→ What you should do
Please reproduce the lines of the records below from the one holding "securing financing (258, 1570)" through the one holding "[Pesquisar] (667, 410)", inclusive, skipping all pictures.

→ Data excerpts
•••
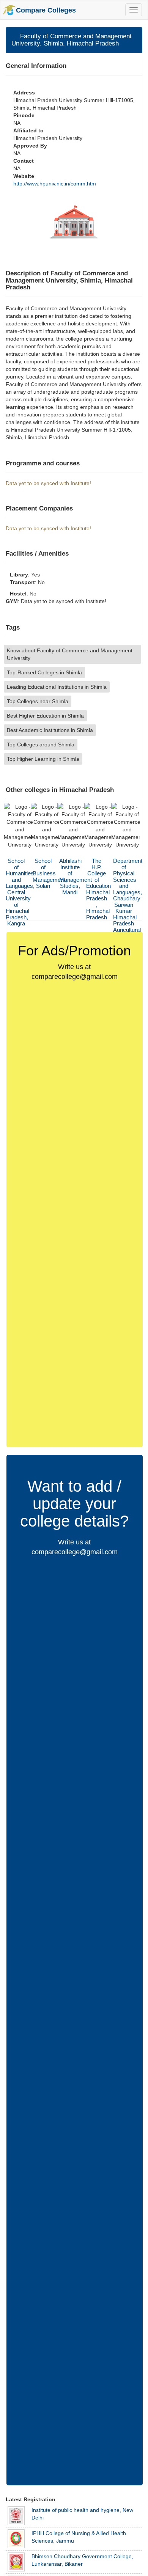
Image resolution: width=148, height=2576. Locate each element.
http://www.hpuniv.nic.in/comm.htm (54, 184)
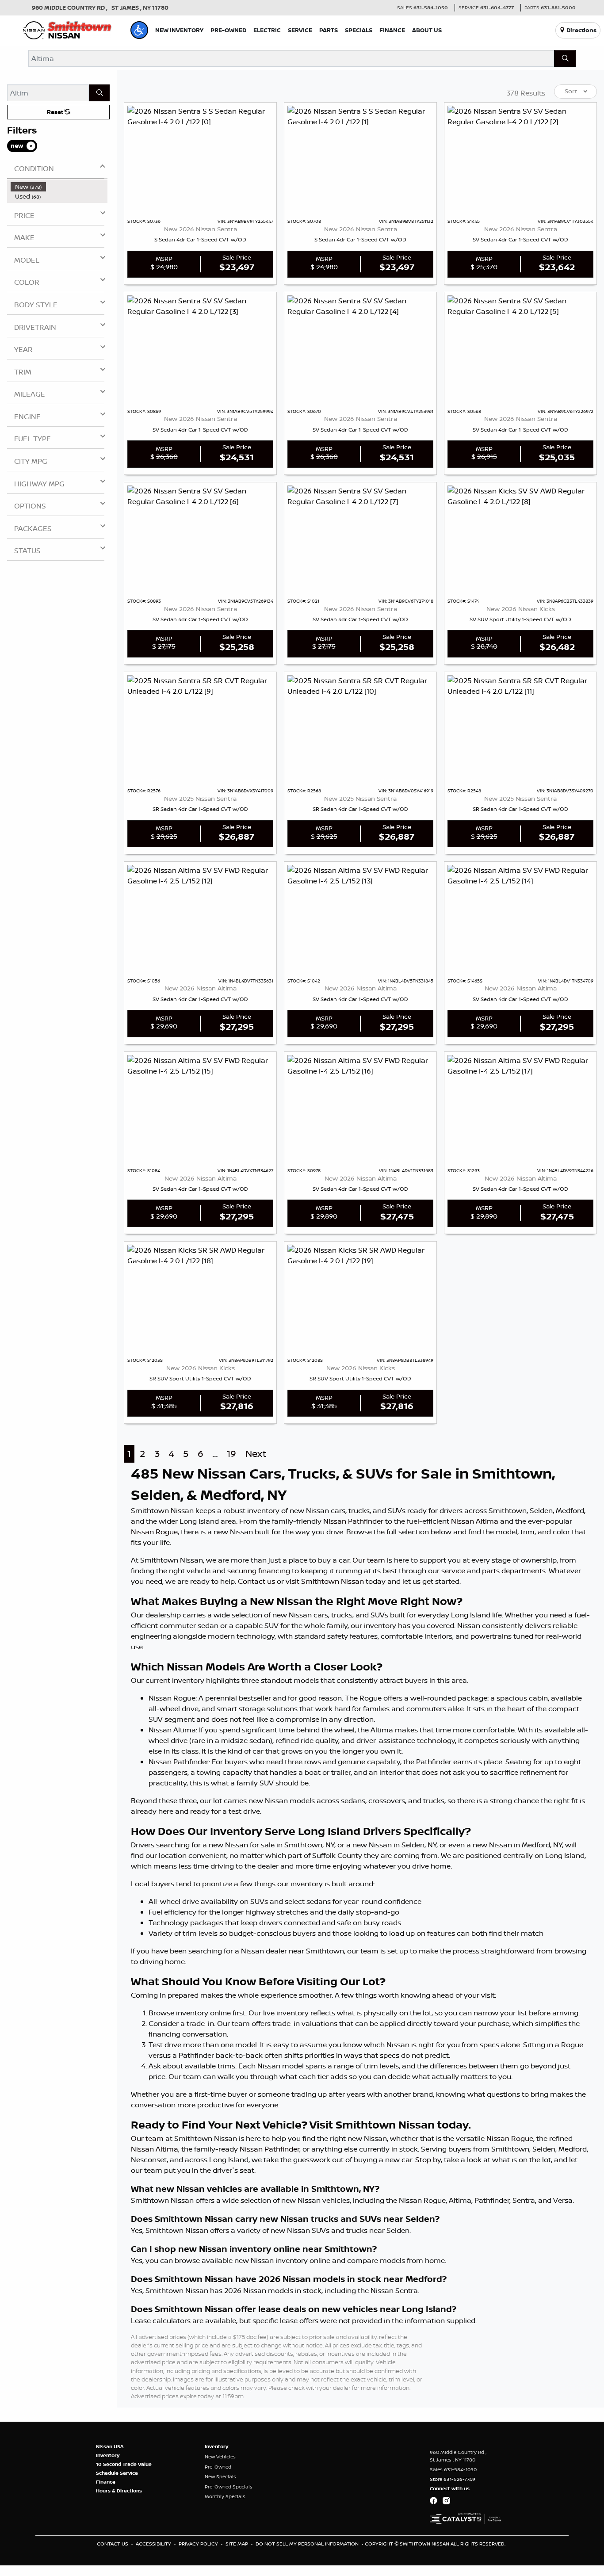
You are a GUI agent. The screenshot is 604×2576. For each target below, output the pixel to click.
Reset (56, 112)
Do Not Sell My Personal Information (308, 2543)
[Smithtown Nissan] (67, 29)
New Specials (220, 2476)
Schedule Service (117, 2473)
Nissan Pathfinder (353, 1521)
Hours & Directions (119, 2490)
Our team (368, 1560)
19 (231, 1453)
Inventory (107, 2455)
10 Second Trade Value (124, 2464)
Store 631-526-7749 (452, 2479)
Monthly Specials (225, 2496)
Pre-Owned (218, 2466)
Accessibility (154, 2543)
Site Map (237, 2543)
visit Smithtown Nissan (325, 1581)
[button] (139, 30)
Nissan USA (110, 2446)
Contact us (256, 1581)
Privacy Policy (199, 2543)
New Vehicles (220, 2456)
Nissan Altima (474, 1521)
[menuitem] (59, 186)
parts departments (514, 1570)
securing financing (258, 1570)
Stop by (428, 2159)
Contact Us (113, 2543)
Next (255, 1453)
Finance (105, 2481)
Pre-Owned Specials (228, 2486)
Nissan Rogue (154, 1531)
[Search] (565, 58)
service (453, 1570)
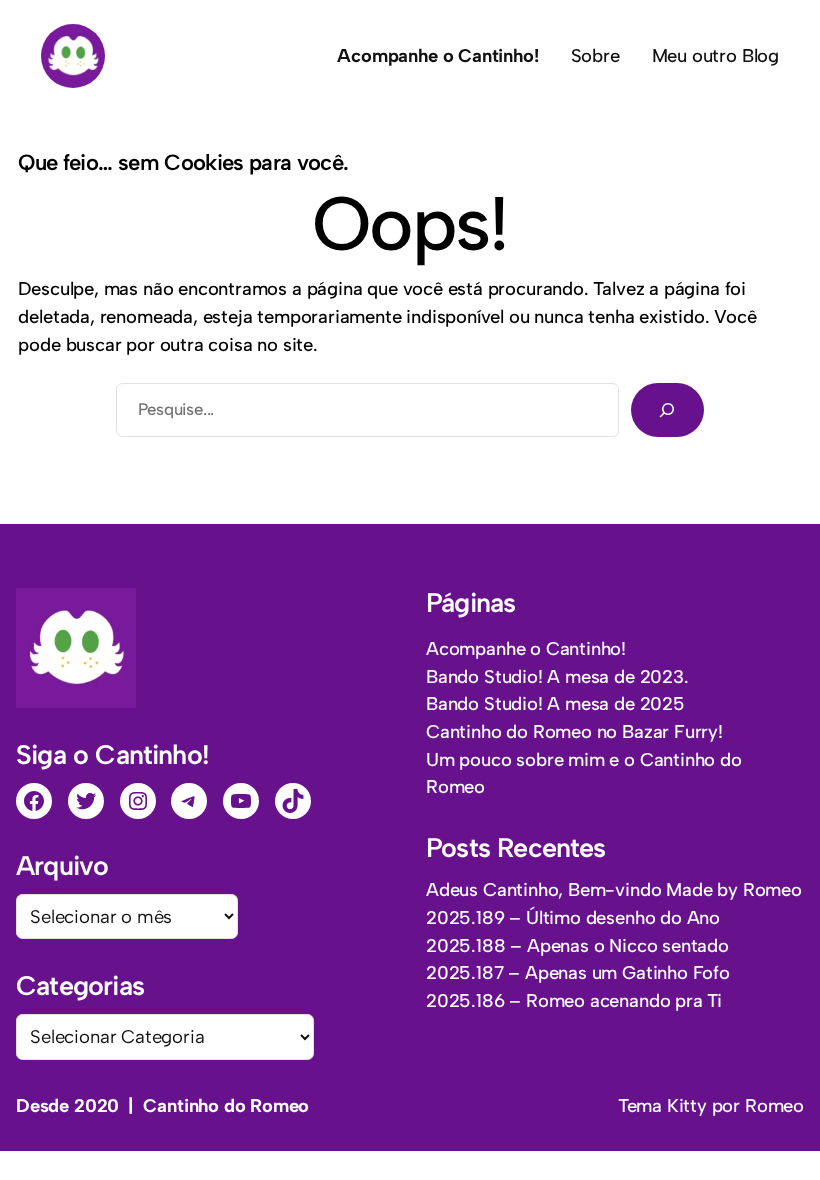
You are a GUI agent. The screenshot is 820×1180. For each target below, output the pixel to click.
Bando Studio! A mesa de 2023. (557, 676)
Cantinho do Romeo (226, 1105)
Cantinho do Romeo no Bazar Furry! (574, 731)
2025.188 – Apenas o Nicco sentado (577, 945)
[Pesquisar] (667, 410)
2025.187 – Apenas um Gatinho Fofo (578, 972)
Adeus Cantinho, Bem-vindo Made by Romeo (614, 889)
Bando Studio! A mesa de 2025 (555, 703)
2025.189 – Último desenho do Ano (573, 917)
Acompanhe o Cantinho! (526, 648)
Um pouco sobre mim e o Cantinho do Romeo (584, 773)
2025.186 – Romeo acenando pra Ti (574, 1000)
•••
→ Output below
securing financing (258, 1570)
Stop by (428, 2159)
Contact Us (113, 2543)
Next (255, 1453)
Finance (105, 2481)
Pre-Owned Specials (228, 2486)
Nissan Rogue (154, 1531)
[Search] (565, 58)
service (453, 1570)
You are a GUI agent. The screenshot is 820×1180. For each target below, output the pixel to click.
Bando Studio! A mesa de 2023. (557, 676)
Cantinho do Romeo (226, 1105)
Cantinho do Romeo no Bazar Furry! (574, 731)
2025.188 – Apenas o Nicco sentado (577, 945)
[Pesquisar] (667, 410)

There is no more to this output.